VORLIEGENDE LISTE:
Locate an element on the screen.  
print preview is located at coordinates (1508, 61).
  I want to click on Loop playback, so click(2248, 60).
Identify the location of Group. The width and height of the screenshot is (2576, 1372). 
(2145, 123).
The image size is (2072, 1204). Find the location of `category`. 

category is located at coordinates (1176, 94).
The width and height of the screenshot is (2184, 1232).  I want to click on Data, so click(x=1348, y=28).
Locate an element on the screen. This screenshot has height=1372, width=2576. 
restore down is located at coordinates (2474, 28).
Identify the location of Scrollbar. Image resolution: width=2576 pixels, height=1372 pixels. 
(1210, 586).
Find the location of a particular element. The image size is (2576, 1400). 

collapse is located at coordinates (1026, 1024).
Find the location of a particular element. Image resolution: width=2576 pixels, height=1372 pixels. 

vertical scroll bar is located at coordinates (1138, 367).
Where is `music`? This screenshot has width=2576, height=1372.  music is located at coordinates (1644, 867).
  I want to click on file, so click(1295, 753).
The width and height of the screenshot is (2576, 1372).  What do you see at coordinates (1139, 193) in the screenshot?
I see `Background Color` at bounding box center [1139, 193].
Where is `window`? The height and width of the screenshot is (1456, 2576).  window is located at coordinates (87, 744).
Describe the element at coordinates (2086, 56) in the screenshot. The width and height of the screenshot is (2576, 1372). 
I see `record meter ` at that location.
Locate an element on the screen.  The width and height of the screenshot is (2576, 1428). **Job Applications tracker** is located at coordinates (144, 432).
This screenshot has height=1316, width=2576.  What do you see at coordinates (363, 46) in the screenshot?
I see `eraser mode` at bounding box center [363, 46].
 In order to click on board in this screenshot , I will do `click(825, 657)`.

AUFGABENSTELLUNG:
Schreiben Sie die gesamte Liste oben Zeile für Zeile wortgetreu ab.

LÖSUNG DER AUFGABE:
Locate an element on the screen.  
print preview is located at coordinates (1508, 61).
  I want to click on Loop playback, so click(2248, 60).
Identify the location of Group. The width and height of the screenshot is (2576, 1372). 
(2145, 123).
The image size is (2072, 1204). Find the location of `category`. 

category is located at coordinates (1176, 94).
The width and height of the screenshot is (2184, 1232).  I want to click on Data, so click(x=1348, y=28).
Locate an element on the screen. This screenshot has height=1372, width=2576. 
restore down is located at coordinates (2474, 28).
Identify the location of Scrollbar. Image resolution: width=2576 pixels, height=1372 pixels. 
(1210, 586).
Find the location of a particular element. The image size is (2576, 1400). 

collapse is located at coordinates (1026, 1024).
Find the location of a particular element. Image resolution: width=2576 pixels, height=1372 pixels. 

vertical scroll bar is located at coordinates (1138, 367).
Where is `music`? This screenshot has width=2576, height=1372.  music is located at coordinates (1644, 867).
  I want to click on file, so click(1295, 753).
The width and height of the screenshot is (2576, 1372).  What do you see at coordinates (1139, 193) in the screenshot?
I see `Background Color` at bounding box center [1139, 193].
Where is `window`? The height and width of the screenshot is (1456, 2576).  window is located at coordinates (87, 744).
Describe the element at coordinates (2086, 56) in the screenshot. The width and height of the screenshot is (2576, 1372). 
I see `record meter ` at that location.
Locate an element on the screen.  The width and height of the screenshot is (2576, 1428). **Job Applications tracker** is located at coordinates (144, 432).
This screenshot has height=1316, width=2576.  What do you see at coordinates (363, 46) in the screenshot?
I see `eraser mode` at bounding box center [363, 46].
 In order to click on board in this screenshot , I will do `click(825, 657)`.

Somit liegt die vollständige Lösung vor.